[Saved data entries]
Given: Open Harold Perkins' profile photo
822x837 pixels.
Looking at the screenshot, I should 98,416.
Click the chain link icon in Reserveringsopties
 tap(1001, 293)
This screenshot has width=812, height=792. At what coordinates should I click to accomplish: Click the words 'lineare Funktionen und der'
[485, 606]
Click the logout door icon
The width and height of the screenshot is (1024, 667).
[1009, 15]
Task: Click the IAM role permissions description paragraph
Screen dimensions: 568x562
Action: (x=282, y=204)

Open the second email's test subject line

**Task details:** Each entry above must be repeated word for word.

**Solution:**
Given: Open Harold Perkins' profile photo
822x837 pixels.
Looking at the screenshot, I should 98,416.
Click the chain link icon in Reserveringsopties
 tap(1001, 293)
This screenshot has width=812, height=792. At what coordinates should I click to accomplish: Click the words 'lineare Funktionen und der'
[485, 606]
Click the logout door icon
The width and height of the screenshot is (1024, 667).
[1009, 15]
Task: Click the IAM role permissions description paragraph
Screen dimensions: 568x562
Action: (x=282, y=204)

Open the second email's test subject line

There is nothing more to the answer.